1740-11-23, de Gabrielle Émilie Le Tonnelier de Breteuil, marquise Du Châtelet-Lomont à Louis François Armand Du Plessis, duc de Richelieu.

J'ai été cruellement payée de tout ce que j'ai fait à Fontainebleau.
J'ai ramené à bien l'affaire du monde la plus difficile, je procure à mr de Voltaire un retour honorable dans sa patrie, je lui rends la bienveillance du ministère, je lui rouvre le chemin des académies, enfin je lui rends en 3 semaines tout ce qu'il avait pris à tâche de perdre depuis six ans. Savez vous comme il récompense tant de zèle et tant d'attachement? En partant pour Berlin il m'en mande la nouvelle avec sècheresse sachant bien qu'il me percera le cœur, et il m'abandonne à une douleur qui n'a point d'exemple, dont les autres hommes n'ont pas d'idée et que votre cœur seul peut comprendre. Je me suis échauffé le sang à veiller, j'avais la poitrine en mauvais état, la fièvre m'a pris, et j'espère finir bientôt comme cette malheureuse madame de Richelieu, à cela près que je finirai plus vite, et que je n'aurai rien à regretter, puisque votre amitié était un bien dont je ne pouvais jamais jouir. Je retourne finir à Bruxelles, une vie où j'ai eu plus de bonheur que de malheur, et qui finit d'elle même dans le temps où je ne pouvais plus la supporter.
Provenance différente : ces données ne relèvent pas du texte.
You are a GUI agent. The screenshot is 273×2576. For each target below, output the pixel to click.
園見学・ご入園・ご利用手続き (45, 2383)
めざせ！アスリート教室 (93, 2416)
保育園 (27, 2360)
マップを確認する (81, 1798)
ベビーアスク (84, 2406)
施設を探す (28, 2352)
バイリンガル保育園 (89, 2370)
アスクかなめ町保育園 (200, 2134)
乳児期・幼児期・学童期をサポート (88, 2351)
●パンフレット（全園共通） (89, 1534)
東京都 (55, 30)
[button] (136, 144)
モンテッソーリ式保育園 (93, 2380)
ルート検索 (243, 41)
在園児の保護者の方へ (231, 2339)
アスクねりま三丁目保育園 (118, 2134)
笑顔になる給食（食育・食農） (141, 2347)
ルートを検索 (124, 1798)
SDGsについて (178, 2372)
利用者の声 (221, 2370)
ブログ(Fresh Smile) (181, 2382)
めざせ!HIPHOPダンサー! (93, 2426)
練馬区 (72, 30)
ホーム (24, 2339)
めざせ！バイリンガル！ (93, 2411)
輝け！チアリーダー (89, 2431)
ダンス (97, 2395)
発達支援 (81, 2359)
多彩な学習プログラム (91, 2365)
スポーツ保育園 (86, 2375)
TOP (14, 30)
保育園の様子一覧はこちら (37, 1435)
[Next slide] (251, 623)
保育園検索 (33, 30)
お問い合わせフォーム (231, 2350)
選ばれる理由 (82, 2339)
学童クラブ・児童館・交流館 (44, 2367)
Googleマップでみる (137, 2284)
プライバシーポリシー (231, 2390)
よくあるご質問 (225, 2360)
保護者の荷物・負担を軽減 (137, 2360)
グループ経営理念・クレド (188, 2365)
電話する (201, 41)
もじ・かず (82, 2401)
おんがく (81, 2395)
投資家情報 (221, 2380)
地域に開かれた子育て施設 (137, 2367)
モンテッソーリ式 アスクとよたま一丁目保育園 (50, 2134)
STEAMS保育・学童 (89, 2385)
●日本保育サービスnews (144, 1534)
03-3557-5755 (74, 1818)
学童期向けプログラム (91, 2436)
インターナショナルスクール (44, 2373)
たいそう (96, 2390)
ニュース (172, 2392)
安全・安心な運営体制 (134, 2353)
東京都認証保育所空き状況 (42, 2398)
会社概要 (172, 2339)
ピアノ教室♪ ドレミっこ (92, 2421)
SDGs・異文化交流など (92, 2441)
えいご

Croirez vous que l'idée qui m'occupe le plus dans ces moments funestes c'est la douleur affreuse où sera m. de Voltaire quand l'enivrement où il est de la cour de Prusse sera diminué. Je ne puis soutenir l'idée que mon souvenir fera un jour son tourment, tous ceux qui m'ont aimée ne doivent jamais le lui reprocher. Au nom de la pitié et de l'amitié écrivez moi à Bruxelles tout simplement. Je recevrai encore votre lettre et s'il me reste encore de la vie j'y répondrai et vous manderai l'assiette de mon âme dans ces moments qui paraissent si terribles aux malheureux et que j'attends avec joie comme la fin d'un malheur que je n'avais ni mérité, ni prévu. Adieu, souvenez vous toujours de moi et soyez sûr que vous n'aurez jamais de meilleure amie.